Assignment –
Once you reach the line that holds "Open the help" in the listing below, output it and every line after it through the line that holds "At what coordinates", word for word.

Provided records –

···

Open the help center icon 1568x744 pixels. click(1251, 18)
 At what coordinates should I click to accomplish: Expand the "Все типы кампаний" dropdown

···

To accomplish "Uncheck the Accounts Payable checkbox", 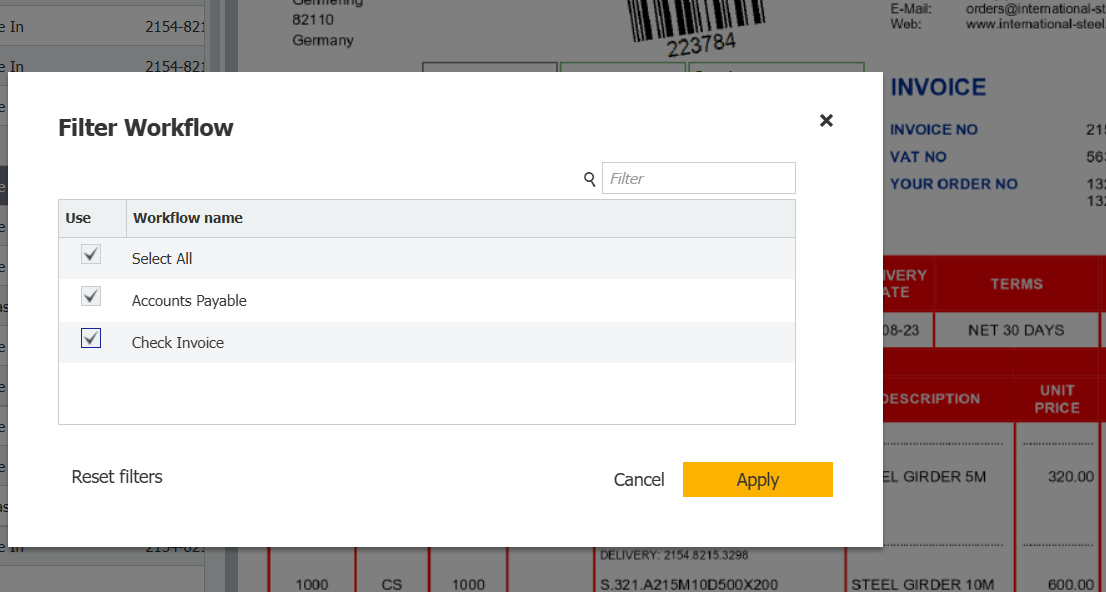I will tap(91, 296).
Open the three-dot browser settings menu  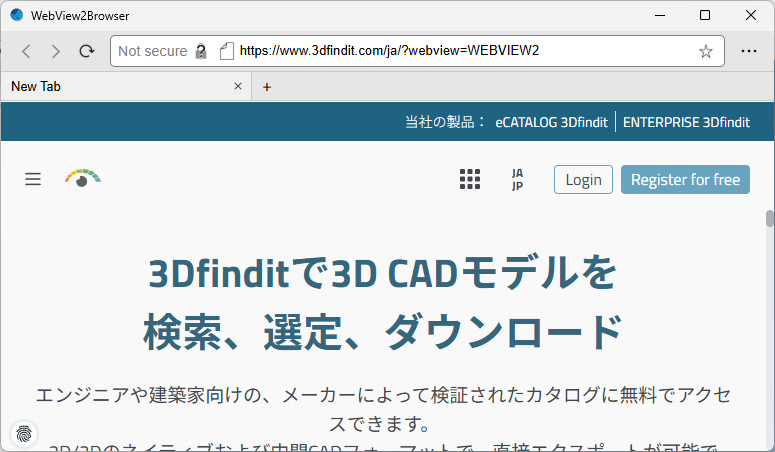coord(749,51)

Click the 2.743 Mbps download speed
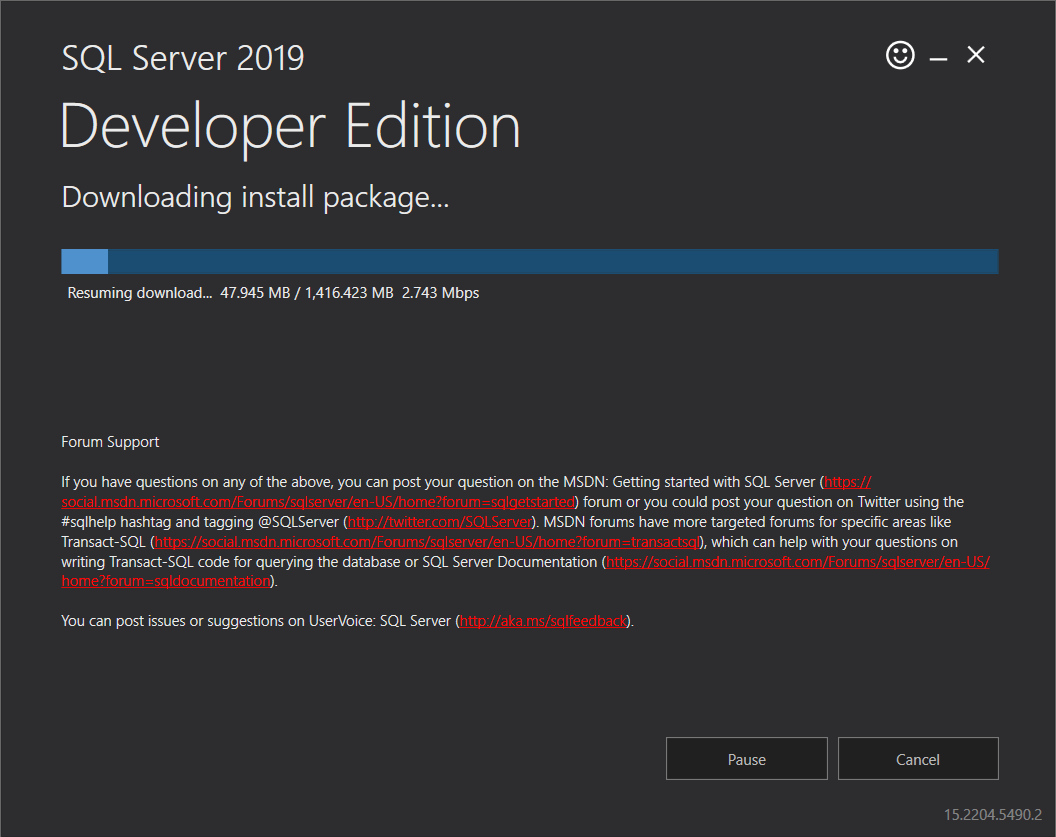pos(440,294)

···

Final answer –
Open the help center icon 1568x744 pixels. click(1251, 18)
 At what coordinates should I click to accomplish: Expand the "Все типы кампаний" dropdown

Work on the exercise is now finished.